The Science Café is a chance to informally explore the latest ideas in science and technology and debate the issues. All are welcome.

13th February 2017: Fungi – The Hidden Killers

Dr Stephanie Diezmann, Biology and Biochemistry, University of Bath

While most of us think of pizza with mushrooms or pasta with truffles when hearing fungi, this kingdom is home to some potent microbial killers. Each year, ~700 people die in the UK alone of one of the most common fungal diseases called candidemia. This is as many if not more individuals than succumb to MRSA. But while MRSA has captured much of the public’s attention, fungal infections remain largely underappreciated, which is rather surprising, given that the top-ten most lethal fungi kill about 1.5 million individuals each year world-wide. This number is on par with malaria or tuberculosis.

Fungal infections are associated with unacceptably high mortality rates and inefficient treatment strategies. For example, the mold species most commonly infecting cancer patients will kill almost 90% of infected individuals. At the same time, fungi are rather effective in evolving drug resistances, further impinging on our already limited arsenal of antifungal drugs. It is thus not too surprising that fungal infections contribute significantly to hospital bills.

Here, I will present an overview of the three most common fungal killers, which together kill >190,000 patients each year in the UK alone. This includes the little we know about them and their life histories as well as the disappointingly limited treatment options currently available. While fungi haven given us bread, wine and penicillin, they are taking a toll on human health and life.

Link: Stephanie Diezmann


9th January 2017: The Importance of Plankton

Russell N. Arnott, Architecture and Civil Engineering, University of Bath

Russell Arnott has been an oceanographer, science teacher, and punk-rock guitarist. As well as working as Outreach Officer for WhaleFest: Incredible Oceans, he has recently started a PhD at Bath University’s Water, Environment Infrastructure Resilience Unit.

Plankton are the microscopic plants and animals that inhabit the world’s oceans, rivers and lakes. These amazing and often overlooked organisms not only act as the base for the ocean’s foodwebs but also produce a majority of our atmospheric oxygen. Not only this but plankton also have the ability to regulate our climate and if harnessed, could be the panacea to climate change that we’ve been waiting for.​

This talk will introduce you to the wonderous world of plankton by showcasing all of their weird and wonderful shapes and abilities. Russell will then link it to his research interests as he aims to figure out how their shape dictates how they behave in different aquatic environments.

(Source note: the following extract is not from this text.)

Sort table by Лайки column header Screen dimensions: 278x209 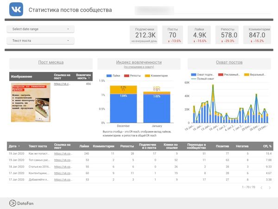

12th December 2016: Why aren’t we more resilient to climate change and what can we do about it? An economist’s perspective

Dr Peter Gist

Ten years ago Lord Nicholas Stern produced a report which took a new angle on climate change, by arguing that it was the greatest market-failure ever seen, and presented a challenge for economists as well as scientists and engineers. So how can economists help to adapt to the new realities of a warming planet?

December’s Science Café will explore how we make decisions to invest in making ourselves more resilient to the effects of climate change and extreme weather events. Why are we surprised repeatedly by events and never seem to have spent enough? Given that things seems to be getting worse, how can we improve decision making?

Dr Peter Gist is a Director in the engineering firm Arup Management Consultancy and the Arup Fellow in Economics. He is also a Visiting Professor in the Faculty of Social Sciences and Law at the University of Bristol.